Ottoman prince, son of Abdulmejid I

Şehzade Selim Süleyman (شهزاده سلیم سلیمان; 25 July 1860 - 16 July 1909) was an Ottoman prince, the son of Sultan Abdulmejid I, and one of his consorts Serfiraz Hanım.

==Early life==
Şehzade Selim Süleyman was born on 25 July 1860 in the Dolmabahçe Palace. His father was Sultan Abdulmejid I, and his mother was Serfiraz Hanım, daughter of Lah Osman Bey. He was the third child of his mother. He had a brother, Şehzade Osman Seyfeddin, eight years elder than him, and a sister Bedihe Sultan (or Bedia Sultan), two years elder than him, both of his siblings died when they were young. When he was eleven months old his father died.

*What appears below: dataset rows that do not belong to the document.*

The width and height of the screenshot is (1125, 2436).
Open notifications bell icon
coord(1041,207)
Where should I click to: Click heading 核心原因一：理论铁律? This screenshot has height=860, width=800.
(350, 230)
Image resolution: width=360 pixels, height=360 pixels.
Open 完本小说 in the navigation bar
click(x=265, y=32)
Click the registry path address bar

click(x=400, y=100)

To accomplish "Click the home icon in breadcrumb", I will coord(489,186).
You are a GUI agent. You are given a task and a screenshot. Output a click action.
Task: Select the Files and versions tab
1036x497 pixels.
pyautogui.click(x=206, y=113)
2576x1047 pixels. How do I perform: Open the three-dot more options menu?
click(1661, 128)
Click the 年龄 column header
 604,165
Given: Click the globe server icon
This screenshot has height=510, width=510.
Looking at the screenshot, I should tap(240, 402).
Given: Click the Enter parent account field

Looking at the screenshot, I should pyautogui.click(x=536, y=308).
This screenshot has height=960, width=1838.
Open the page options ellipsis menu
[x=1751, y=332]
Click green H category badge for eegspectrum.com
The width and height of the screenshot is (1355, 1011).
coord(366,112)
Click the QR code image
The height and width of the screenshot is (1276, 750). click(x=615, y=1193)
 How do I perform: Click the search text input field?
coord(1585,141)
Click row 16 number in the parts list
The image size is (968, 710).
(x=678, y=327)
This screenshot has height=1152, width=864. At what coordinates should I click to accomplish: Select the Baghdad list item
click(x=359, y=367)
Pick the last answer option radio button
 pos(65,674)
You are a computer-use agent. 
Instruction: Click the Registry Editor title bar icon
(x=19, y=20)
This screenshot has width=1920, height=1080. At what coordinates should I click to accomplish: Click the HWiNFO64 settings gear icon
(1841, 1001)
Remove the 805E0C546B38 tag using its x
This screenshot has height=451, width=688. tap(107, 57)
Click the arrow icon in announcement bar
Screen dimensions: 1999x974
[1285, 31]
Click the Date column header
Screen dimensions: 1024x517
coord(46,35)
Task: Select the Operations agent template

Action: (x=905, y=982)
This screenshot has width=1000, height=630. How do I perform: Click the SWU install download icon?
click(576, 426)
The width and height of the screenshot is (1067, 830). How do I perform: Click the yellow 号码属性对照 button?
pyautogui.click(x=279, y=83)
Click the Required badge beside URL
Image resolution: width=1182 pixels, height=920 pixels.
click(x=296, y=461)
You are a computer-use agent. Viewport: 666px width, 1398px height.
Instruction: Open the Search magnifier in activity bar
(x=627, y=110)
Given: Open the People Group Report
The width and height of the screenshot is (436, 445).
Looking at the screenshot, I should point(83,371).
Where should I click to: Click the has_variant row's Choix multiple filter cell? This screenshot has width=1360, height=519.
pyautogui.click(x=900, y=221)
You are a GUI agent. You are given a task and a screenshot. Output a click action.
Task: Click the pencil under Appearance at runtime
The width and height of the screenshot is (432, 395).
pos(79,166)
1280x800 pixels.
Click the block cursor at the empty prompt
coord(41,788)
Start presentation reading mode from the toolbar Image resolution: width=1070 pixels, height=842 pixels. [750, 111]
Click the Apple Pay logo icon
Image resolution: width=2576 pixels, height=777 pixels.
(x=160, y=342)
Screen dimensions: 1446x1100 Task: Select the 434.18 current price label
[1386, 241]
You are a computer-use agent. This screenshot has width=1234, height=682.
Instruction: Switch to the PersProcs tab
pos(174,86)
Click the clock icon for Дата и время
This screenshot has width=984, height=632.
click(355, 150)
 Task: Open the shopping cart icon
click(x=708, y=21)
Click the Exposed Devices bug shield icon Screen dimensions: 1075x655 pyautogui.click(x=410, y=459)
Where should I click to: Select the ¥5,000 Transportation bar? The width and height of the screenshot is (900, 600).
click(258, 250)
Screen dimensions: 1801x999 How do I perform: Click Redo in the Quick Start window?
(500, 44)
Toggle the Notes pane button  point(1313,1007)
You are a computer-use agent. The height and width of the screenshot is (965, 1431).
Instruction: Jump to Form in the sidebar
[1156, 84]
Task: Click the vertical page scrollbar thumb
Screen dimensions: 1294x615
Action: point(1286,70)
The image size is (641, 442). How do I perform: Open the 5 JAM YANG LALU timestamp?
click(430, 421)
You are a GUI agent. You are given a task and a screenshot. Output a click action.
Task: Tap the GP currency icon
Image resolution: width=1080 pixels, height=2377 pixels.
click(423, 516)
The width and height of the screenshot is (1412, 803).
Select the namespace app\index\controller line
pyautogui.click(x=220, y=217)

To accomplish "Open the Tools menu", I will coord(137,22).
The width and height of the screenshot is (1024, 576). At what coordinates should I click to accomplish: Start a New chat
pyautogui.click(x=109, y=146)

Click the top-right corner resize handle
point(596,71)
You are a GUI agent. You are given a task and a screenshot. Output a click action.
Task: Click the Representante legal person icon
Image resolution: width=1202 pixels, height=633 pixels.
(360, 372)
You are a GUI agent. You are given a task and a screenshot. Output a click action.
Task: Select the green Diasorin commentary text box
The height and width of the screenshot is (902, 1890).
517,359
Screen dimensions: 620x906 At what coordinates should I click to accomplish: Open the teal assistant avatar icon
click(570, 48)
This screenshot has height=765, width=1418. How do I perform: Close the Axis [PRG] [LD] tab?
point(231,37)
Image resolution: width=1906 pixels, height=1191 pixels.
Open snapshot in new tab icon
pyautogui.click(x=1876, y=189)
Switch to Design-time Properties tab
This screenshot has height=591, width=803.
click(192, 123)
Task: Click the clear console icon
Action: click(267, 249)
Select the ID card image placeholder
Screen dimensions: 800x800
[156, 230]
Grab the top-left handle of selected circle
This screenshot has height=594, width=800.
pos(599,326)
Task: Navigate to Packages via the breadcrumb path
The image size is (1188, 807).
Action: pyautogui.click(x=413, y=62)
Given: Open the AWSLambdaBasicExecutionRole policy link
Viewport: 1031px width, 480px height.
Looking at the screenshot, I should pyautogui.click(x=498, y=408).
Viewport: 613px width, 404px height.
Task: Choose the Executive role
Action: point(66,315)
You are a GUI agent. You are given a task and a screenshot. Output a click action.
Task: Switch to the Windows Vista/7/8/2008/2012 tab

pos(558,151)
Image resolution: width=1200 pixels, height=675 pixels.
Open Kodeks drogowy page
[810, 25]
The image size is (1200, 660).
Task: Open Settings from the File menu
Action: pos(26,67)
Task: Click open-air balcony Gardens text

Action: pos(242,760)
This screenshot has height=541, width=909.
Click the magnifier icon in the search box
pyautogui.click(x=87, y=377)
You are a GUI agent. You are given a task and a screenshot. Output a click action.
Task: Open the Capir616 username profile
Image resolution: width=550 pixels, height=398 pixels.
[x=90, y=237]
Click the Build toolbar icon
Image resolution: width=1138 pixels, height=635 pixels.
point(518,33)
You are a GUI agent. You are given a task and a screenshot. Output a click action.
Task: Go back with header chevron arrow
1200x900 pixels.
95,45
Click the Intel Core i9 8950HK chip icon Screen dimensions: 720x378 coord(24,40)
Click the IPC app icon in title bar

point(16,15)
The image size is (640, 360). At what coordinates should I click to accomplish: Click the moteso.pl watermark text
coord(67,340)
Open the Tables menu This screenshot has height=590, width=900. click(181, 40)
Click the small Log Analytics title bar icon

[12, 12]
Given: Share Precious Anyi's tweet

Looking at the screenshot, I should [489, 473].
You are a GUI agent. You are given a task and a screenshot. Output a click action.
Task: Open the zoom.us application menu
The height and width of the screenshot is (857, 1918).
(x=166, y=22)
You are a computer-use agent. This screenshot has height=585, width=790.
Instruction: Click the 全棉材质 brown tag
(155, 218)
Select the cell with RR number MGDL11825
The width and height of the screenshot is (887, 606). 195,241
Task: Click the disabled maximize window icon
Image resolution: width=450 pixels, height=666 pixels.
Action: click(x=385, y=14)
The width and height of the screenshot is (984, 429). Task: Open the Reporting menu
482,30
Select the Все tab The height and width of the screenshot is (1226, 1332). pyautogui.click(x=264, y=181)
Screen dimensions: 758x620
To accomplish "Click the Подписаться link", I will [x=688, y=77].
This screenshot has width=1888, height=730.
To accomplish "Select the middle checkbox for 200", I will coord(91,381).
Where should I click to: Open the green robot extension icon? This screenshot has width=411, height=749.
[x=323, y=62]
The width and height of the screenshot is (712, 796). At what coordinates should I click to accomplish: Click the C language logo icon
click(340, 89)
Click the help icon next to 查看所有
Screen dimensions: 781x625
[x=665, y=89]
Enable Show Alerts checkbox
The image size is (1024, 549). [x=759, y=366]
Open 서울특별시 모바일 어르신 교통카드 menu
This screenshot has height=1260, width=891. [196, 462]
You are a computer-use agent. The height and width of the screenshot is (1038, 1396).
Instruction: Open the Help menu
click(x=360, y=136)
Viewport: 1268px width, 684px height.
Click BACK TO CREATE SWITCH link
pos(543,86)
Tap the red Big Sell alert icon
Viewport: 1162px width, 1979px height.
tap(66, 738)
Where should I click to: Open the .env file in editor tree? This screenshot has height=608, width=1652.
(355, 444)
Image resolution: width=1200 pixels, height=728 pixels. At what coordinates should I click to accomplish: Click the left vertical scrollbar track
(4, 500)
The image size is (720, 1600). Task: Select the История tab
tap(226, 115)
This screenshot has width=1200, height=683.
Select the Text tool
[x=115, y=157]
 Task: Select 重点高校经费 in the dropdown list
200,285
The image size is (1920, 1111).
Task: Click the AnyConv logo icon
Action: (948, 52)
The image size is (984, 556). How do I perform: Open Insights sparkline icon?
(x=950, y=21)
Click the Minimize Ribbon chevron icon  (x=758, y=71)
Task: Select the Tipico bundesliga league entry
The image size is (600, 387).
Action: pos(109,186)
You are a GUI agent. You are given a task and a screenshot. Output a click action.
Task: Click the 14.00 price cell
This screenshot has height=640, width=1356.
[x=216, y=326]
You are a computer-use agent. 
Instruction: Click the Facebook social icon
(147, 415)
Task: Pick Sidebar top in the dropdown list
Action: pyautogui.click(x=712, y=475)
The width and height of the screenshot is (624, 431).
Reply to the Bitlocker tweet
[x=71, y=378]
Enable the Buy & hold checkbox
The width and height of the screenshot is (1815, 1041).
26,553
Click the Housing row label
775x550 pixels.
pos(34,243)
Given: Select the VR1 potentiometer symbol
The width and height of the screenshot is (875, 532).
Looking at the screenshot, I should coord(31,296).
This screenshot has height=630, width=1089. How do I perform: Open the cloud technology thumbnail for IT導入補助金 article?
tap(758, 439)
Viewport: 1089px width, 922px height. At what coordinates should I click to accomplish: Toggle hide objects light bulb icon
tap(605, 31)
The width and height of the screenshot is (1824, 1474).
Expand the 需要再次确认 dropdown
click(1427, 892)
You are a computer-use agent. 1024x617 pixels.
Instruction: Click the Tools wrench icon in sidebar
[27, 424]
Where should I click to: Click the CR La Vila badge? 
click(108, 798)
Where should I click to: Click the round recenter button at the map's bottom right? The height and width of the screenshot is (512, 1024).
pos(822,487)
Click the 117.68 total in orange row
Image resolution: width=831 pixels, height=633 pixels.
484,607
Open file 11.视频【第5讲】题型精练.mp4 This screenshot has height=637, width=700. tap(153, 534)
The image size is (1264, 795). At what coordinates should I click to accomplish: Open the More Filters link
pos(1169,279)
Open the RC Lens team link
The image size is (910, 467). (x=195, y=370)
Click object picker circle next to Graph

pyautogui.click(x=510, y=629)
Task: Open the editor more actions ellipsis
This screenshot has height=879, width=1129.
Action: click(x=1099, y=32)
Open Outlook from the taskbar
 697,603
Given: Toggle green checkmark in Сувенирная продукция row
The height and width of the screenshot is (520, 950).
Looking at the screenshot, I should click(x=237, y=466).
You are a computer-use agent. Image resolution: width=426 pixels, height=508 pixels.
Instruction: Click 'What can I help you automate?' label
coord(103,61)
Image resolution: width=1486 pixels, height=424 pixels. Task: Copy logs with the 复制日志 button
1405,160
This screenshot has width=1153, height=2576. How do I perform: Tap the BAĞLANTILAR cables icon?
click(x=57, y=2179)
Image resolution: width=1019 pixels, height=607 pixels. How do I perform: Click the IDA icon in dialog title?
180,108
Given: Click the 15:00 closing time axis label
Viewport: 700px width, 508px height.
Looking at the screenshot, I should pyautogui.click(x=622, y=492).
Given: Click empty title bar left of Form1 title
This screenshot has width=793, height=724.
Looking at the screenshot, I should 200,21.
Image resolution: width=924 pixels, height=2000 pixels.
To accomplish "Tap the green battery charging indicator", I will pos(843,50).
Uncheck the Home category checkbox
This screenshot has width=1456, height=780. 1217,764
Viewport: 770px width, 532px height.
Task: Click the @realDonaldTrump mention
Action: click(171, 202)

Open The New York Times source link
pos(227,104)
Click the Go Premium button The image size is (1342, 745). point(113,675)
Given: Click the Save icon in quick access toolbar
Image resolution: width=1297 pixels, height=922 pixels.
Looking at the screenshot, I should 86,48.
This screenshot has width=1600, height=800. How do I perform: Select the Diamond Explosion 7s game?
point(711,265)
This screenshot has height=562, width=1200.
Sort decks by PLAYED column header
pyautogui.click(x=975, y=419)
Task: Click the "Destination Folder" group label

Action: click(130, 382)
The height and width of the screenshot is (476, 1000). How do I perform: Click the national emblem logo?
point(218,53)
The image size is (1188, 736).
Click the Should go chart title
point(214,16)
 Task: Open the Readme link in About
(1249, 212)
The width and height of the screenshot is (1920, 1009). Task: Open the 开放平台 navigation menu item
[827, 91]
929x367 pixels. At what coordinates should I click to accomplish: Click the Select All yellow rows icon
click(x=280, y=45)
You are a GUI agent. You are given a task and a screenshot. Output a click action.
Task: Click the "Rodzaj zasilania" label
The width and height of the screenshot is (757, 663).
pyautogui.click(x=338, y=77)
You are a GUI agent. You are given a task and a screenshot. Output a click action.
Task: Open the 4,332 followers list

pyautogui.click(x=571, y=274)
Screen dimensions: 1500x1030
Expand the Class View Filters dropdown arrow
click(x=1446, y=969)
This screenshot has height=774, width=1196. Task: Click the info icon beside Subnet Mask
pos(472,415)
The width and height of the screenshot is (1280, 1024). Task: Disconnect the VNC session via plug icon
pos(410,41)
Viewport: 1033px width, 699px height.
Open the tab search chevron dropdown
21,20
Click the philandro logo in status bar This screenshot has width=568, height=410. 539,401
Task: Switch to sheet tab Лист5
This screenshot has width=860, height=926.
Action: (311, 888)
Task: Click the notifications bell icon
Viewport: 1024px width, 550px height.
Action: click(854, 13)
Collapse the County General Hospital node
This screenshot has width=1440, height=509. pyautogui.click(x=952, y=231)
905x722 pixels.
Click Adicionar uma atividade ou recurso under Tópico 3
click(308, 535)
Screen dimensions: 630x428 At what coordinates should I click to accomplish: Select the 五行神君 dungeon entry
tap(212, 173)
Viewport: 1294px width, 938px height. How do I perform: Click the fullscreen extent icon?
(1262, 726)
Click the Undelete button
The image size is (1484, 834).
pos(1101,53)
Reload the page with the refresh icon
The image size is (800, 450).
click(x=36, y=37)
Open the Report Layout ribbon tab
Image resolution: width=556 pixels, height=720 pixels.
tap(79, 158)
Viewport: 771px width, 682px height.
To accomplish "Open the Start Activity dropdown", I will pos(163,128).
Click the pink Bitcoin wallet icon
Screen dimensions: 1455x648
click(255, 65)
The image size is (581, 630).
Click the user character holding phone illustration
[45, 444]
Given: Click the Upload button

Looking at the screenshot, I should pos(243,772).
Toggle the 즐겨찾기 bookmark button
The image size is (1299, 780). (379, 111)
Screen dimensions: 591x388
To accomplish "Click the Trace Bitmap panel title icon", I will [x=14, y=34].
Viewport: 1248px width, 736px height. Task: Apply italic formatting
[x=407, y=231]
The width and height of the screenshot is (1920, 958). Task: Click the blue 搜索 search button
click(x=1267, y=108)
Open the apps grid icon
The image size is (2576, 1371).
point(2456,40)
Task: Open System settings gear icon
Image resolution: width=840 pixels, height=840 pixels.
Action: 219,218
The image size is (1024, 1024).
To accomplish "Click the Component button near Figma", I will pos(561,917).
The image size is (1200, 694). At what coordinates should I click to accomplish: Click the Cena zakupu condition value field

Süleyman was circumcised in 1870. Other princes who were circumcised along with him included, his half-brother, Şehzade Mehmed Vahideddin, his nephew Şehzade Mehmed Selaheddin, Şehzade Yusuf Izzeddin, Şehzade Mahmud Celaleddin, sons of Sultan Abdulaziz, and Sultanzade Alaeddin Bey, son of Münire Sultan, daughter of Abdulmejid.

==Ali Suavi incident==
After the deposition of Sultan Murad V on 30 August 1876, their half-brother, Sultan Abdul Hamid II ascended the throne, and Murad and his family were then confined to the Çırağan Palace. On 20 May 1878, an attempt was made to liberate Murad from the Çırağan Palace, and restore him to the throne. Süleyman and his elder half-brother Şehzade Ahmed Kemaleddin, and elder half-sisters, Fatma Sultan and Seniha Sultan, and her husband Mahmud Celaleddin Pasha were all involved in the plot, as were Şevkefza Sultan, Murad's mother, and Servetseza Kadin, Abdülmejid's first consort. They all wanted to see the rightful Sultan on the throne. During the incident Ali Suavi, the radical political opponent of Abdul Hamid's authoritarian regime stormed the palace with a band of armed refugees from the recent Russo-Turkish War (1877–1878). Ali Suavi's men were unable to overcome the fierce resistance of the Beşiktaş police prefect, Hacı Hasan Pasha. The plot failed, and Ali Suavi and most of his men were killed. In the aftermath, security at the Çırağan Palace was tightened. Servetseza died a few months later; according to many, he was poisoned by Abdülhamid II.

==Personal life==
Süleyman was allocated apartments in the Feriye Palace. He and his family used to spend their summers at Nisbettiye Mansion at Bosporus and the winters at Feriye Palace. He also owned a farmhouse in Balmumcu.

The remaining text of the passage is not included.